Israeli Tycoon Eliezer Fishman Opposes Receiver for Jerusalem Economy Corporation Stake

Ahead of court battle, the heavily indebted Fishman asserts Leumi's petition will detract from value of firm's shares.

Eliezer Fishman
Ofer Vaknin

Heavily indebted tycoon Eliezer Fishman said Monday he would fight Bank Leumi’s plan to appoint a receiver for his shares in property developer Jerusalem Economy Corporation, as the bank seeks to recover hundreds of millions of shekels in unpaid debt.

Speaking through attorneys Shalom Goldblatt and Ehud Gindes, Fishman said, “There’s no reason to panic and ask to appoint a temporary receiver for the Fishman shares in Jerusalem Economy. A receiver isn’t helpful, just the opposite. Appointing a receiver tells the market it’s worthwhile waiting, because in the future there will a chance to buy the collateralized shares in a forced sale.”

Fishman blamed Leumi’s decision to petition Tel Aviv District Court last Thursday to appoint a receiver for Fishman’s 40% stake in JEC as being responsible for the sharp drop in the property developer’s share price. On Monday, JEC shares shed another 8.7% to close at 6.12 shekels ($1.58), leaving it with a market capitalization of just 496.6 million shekels.

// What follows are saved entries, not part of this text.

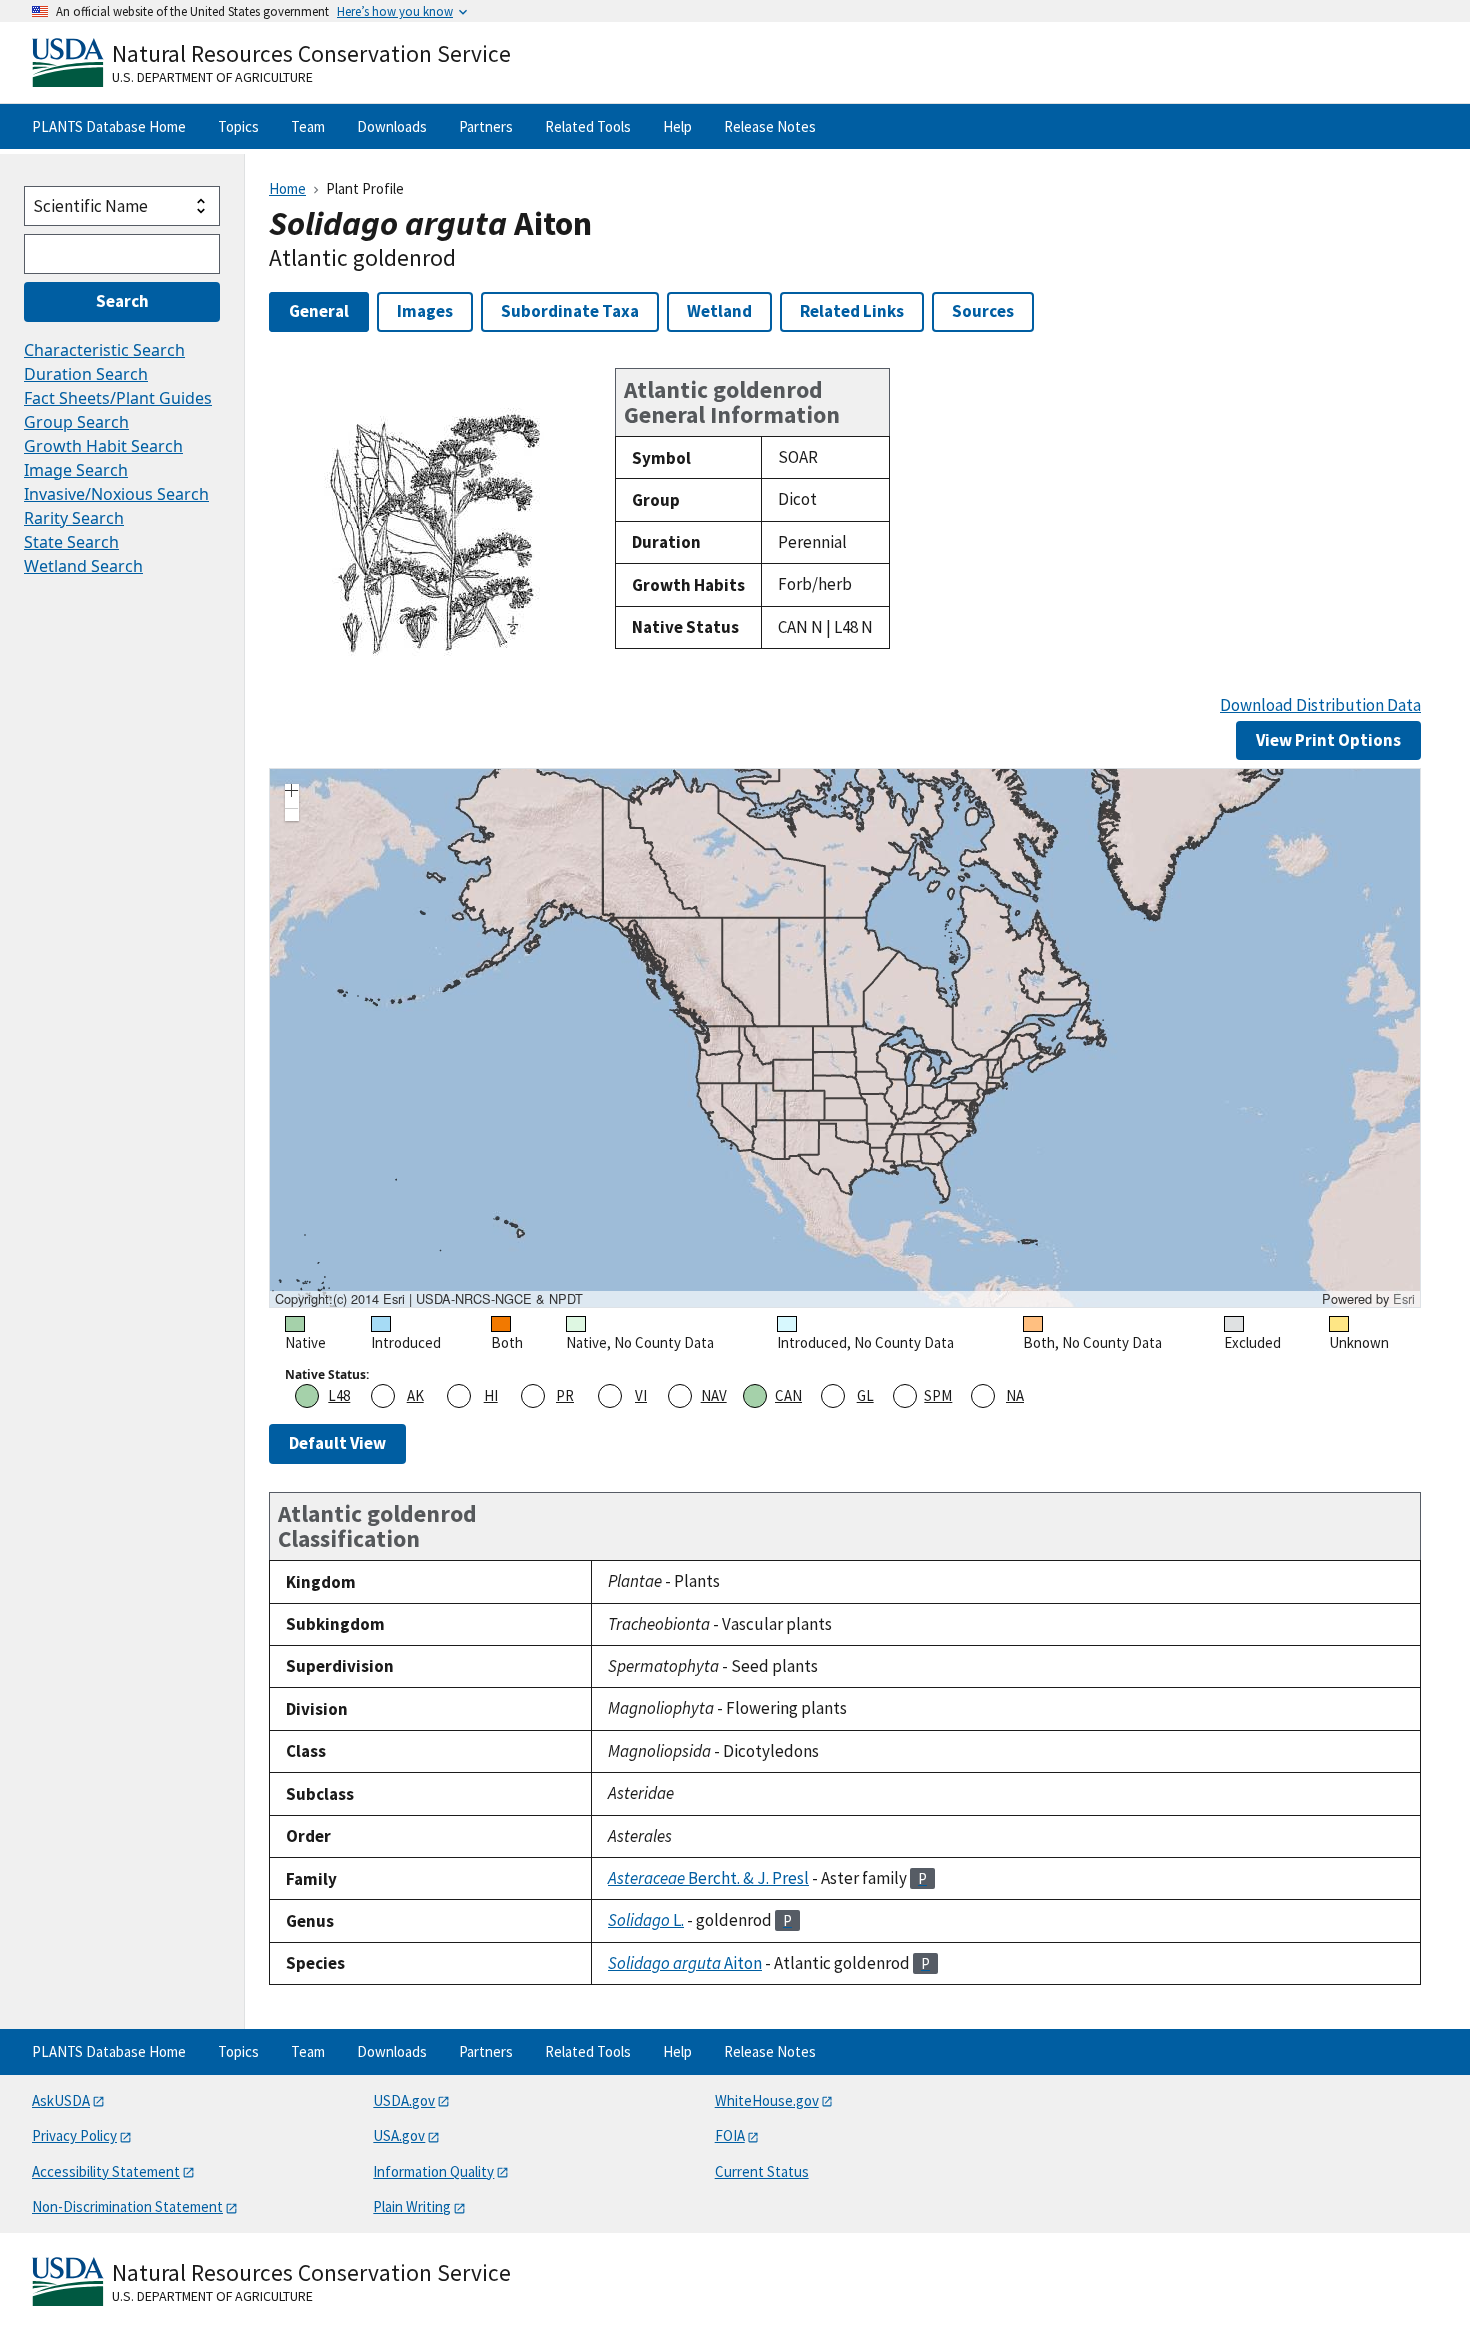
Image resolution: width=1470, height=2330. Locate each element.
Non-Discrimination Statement (127, 2206)
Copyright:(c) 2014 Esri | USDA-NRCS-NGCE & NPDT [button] (429, 1299)
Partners (486, 126)
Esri (1404, 1298)
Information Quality (433, 2171)
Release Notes (770, 126)
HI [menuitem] (491, 1395)
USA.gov (399, 2135)
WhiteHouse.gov (767, 2100)
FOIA (730, 2135)
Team (308, 126)
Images (425, 311)
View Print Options (1328, 740)
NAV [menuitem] (714, 1395)
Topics (238, 126)
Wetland (719, 311)
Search (122, 301)
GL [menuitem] (865, 1395)
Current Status (762, 2171)
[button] (292, 793)
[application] (845, 1038)
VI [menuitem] (641, 1395)
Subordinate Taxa (570, 311)
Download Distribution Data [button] (1320, 705)
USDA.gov (404, 2100)
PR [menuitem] (565, 1395)
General (319, 311)
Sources (983, 311)
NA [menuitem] (1015, 1395)
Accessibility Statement (106, 2171)
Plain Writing (412, 2206)
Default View (337, 1443)
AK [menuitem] (415, 1395)
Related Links (852, 311)
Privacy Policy (74, 2135)
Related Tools (588, 126)
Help (677, 126)
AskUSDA (61, 2100)
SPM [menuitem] (938, 1395)
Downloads (392, 126)
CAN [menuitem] (788, 1395)
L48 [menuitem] (339, 1395)
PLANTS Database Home (109, 126)
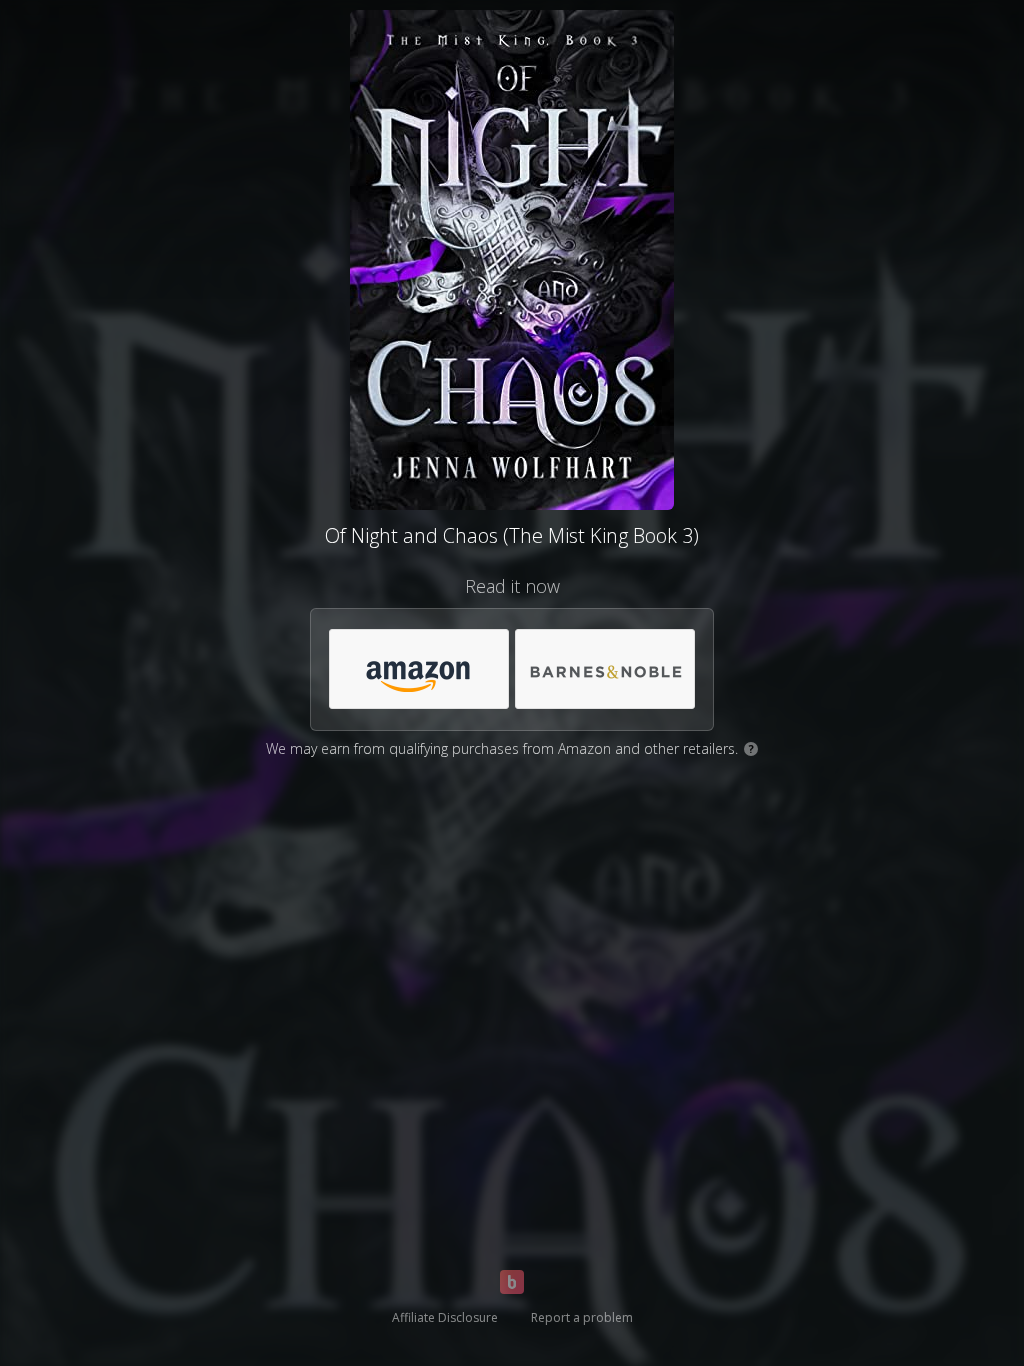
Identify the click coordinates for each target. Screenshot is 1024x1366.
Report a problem (582, 1317)
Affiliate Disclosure (445, 1317)
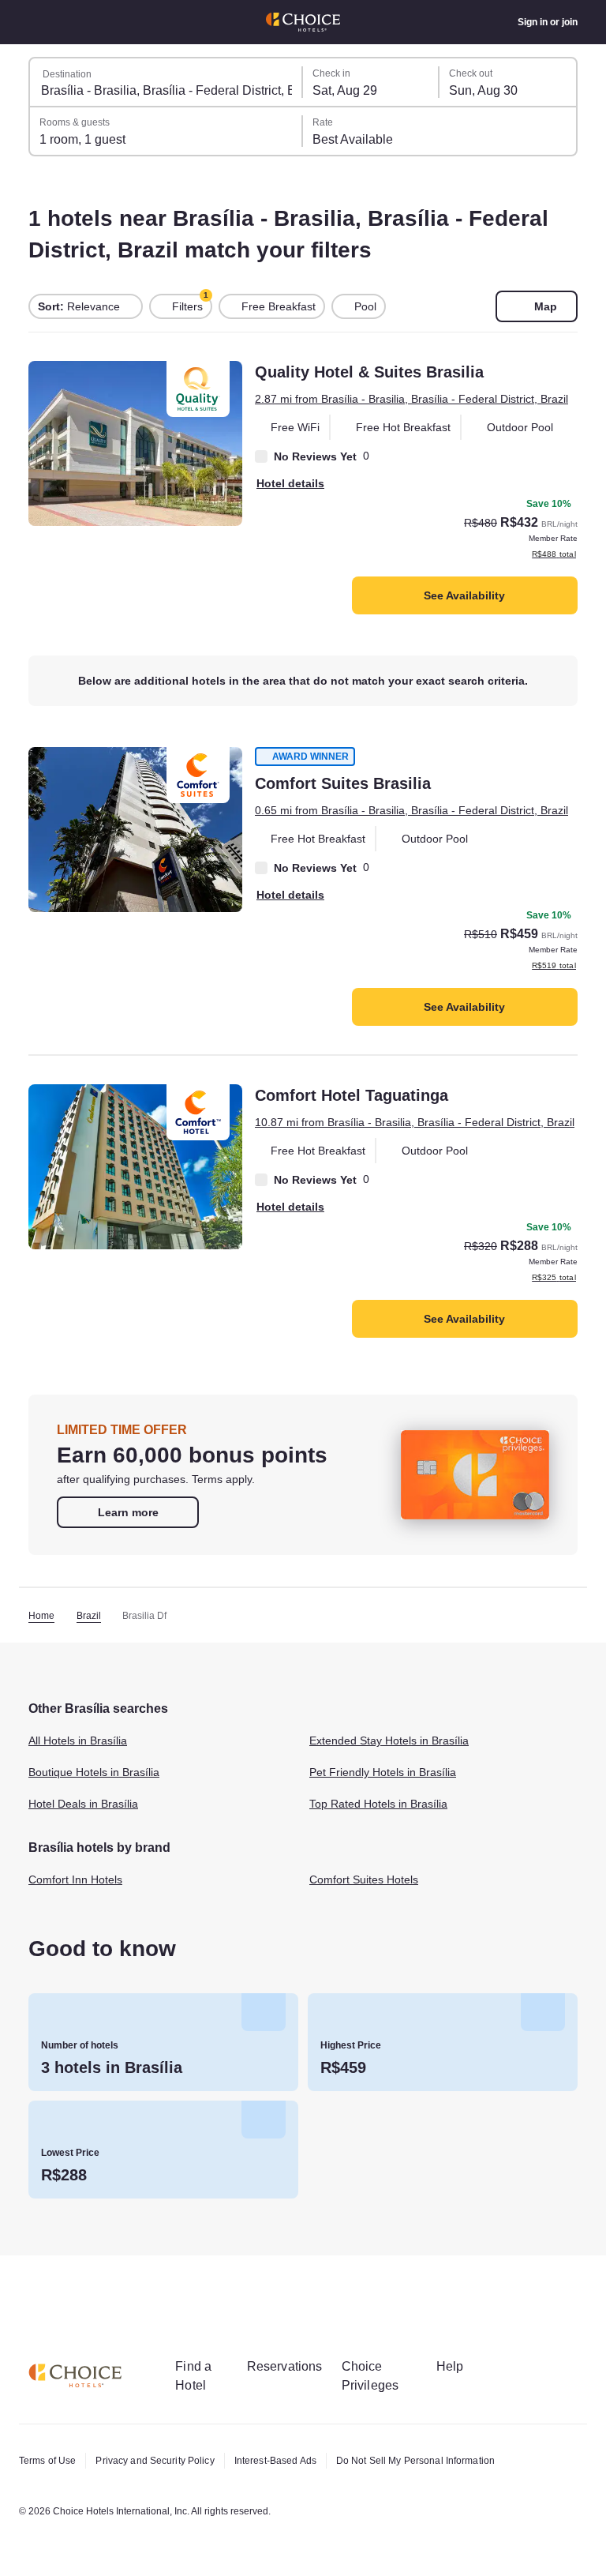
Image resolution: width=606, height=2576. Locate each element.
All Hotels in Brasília (82, 1798)
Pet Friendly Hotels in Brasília (389, 1829)
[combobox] (166, 82)
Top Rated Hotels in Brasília (383, 1861)
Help (466, 2366)
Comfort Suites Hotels (369, 1937)
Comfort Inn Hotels (80, 1937)
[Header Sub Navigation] (36, 22)
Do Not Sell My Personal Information (444, 2460)
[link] (128, 1569)
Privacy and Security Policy (163, 2460)
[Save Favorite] (51, 384)
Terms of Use (49, 2460)
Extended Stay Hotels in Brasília (396, 1798)
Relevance (80, 306)
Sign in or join (546, 22)
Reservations (294, 2366)
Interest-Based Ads (293, 2460)
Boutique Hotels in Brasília (100, 1829)
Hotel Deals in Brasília (88, 1861)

“The bank’s petition is hurting the company and value of the collateralized shares. The decline of the stock last week reflects that fact,” the Fishman statement said. Judge Eitan Orenstein is scheduled to hold a hearing on the Leumi petition Tuesday at 9 A.M.

Leumi acted after the sale of JEC it had engineered to the Israeli-American Nakash family fell through last week, depriving the bank of some 370 million shekels it hoped to retrieve from the sale.

On Sunday, the Nakash brothers’ newly appointed attorney, Giora Erdinast, told Leumi that his clients were still interested in buying the JEC shares, but only if the issue it cited over rights to a venture asset controlled jointly by JEC and a third party is resolved. Leumi is threatening to impose a 35-million-shekel penalty on the brothers for backing out of the sale.

Goldblatt and Gindes asserted that Fishman had cooperated with the bank in trying to sell the JEC stake – first to billionaire Beny Steinmetz and later to the Nakash brothers.

“What is the point in appointing a temporary receiver under these circumstances, when the shares have already been pledged and are held by the bank, and the bank has sought to sell them, without any intervention [by Fishman], as it has seen fit?” the attorneys asked.

Fishman noted his four decades of business with the bank, to whom he said he has billions of shekels in outstanding debt, making him one of the bank’s biggest borrowers.

His attorneys expressed surprise that Leumi claimed in its court filing last week not to know the extent of Fishman’s debts, which are estimated to be about 4.5 billion shekels – more than twice the estimated value of all his assets, which include JEC, retail chains like Home Center, media and real estate holdings.

“The claims in the bank’s petition that the bank ‘read and learned in the newspapers’ about Fishman’s activities and his debt is ridiculous. Relations between Leumi and Fishman were based on complete transparency and cooperation. The bank received all the information it requested on a regular basis,” they said.